Problem to solve: Going through the lines below, tally those that include "agent", and give only the number.

● ● ● ● ● ● ●

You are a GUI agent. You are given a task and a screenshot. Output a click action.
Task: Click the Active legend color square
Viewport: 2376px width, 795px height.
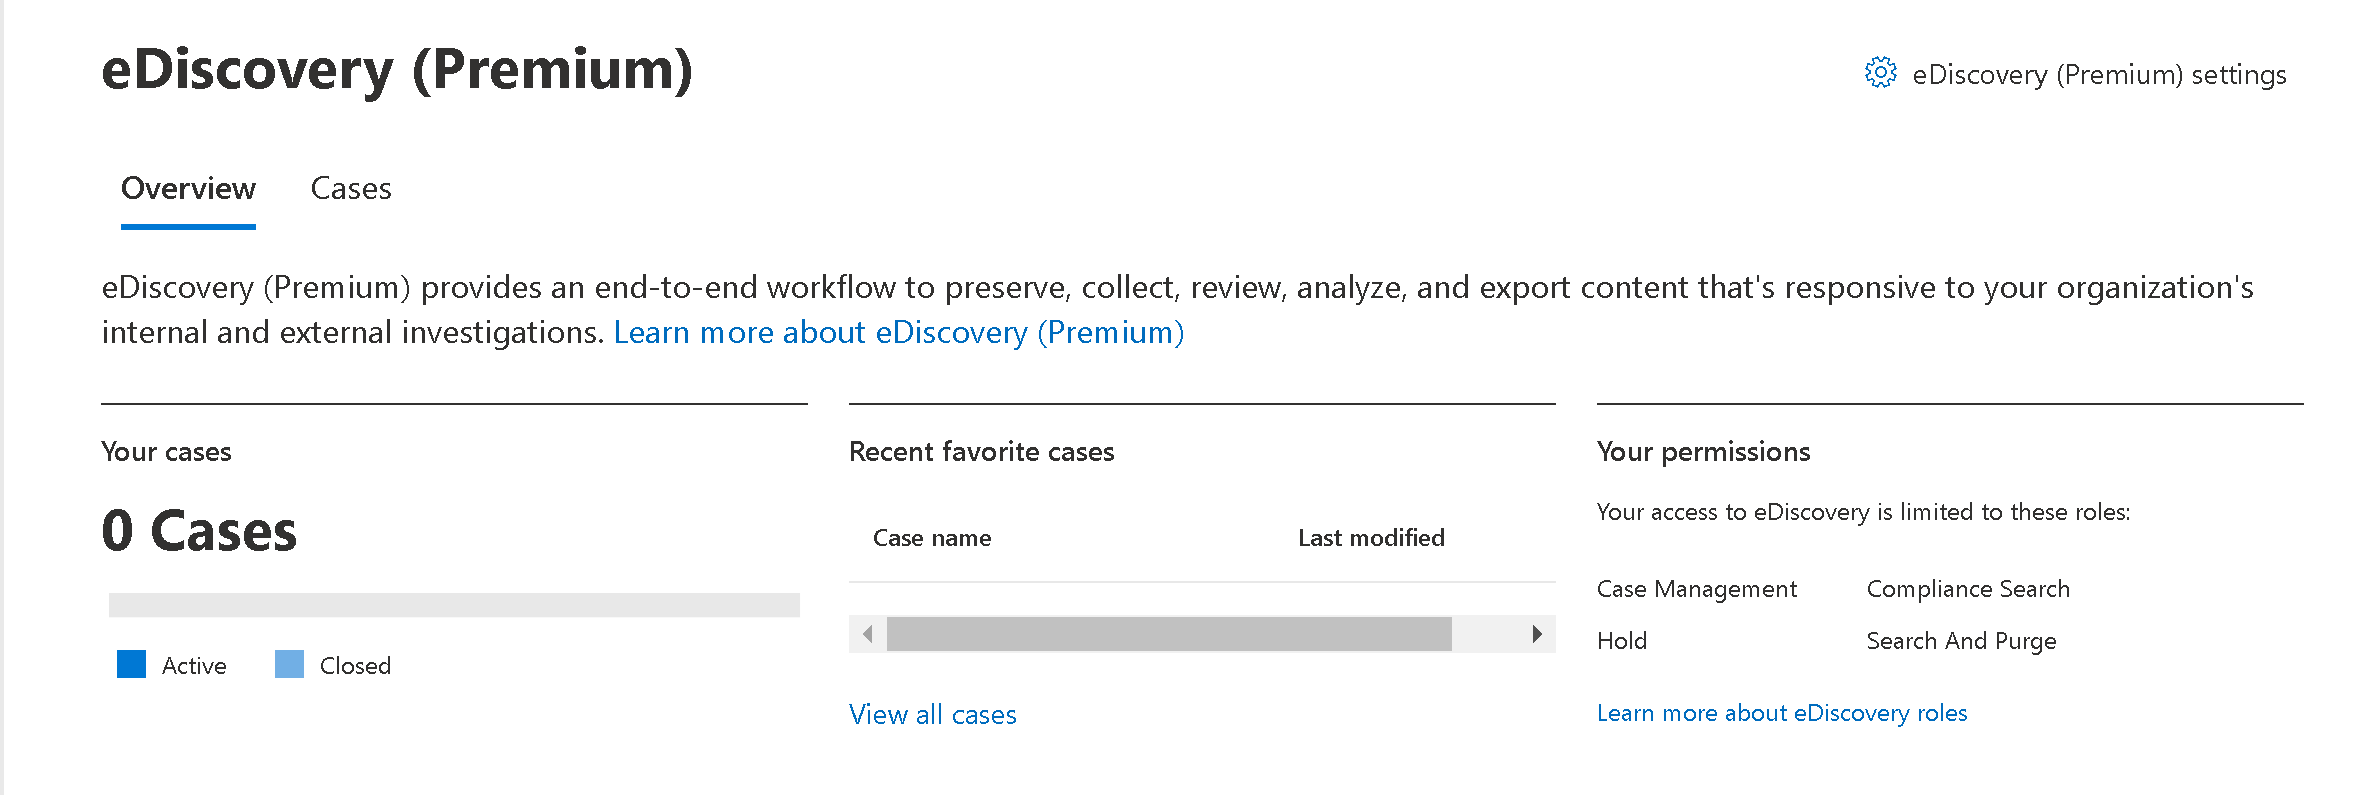coord(131,665)
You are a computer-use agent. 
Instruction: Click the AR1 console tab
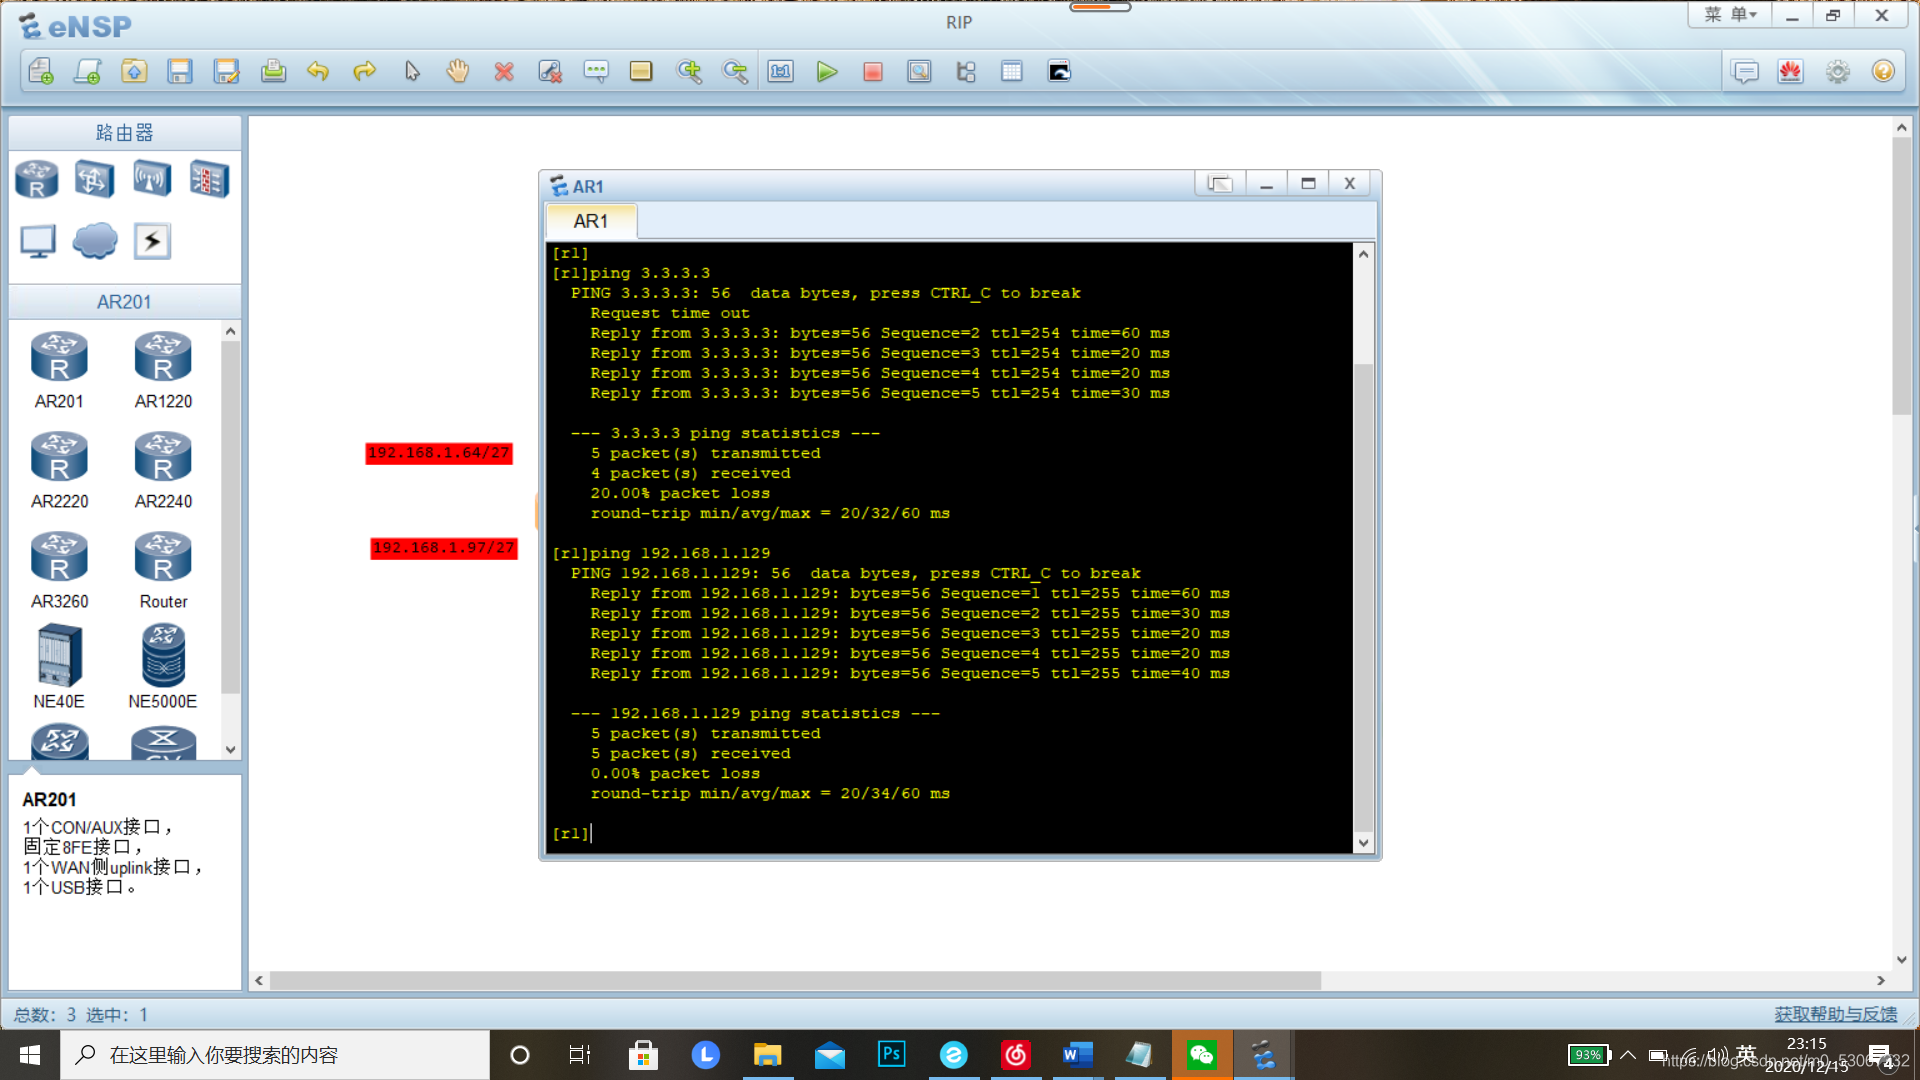point(591,220)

● ● ● ● ● ● ●

Task output: 2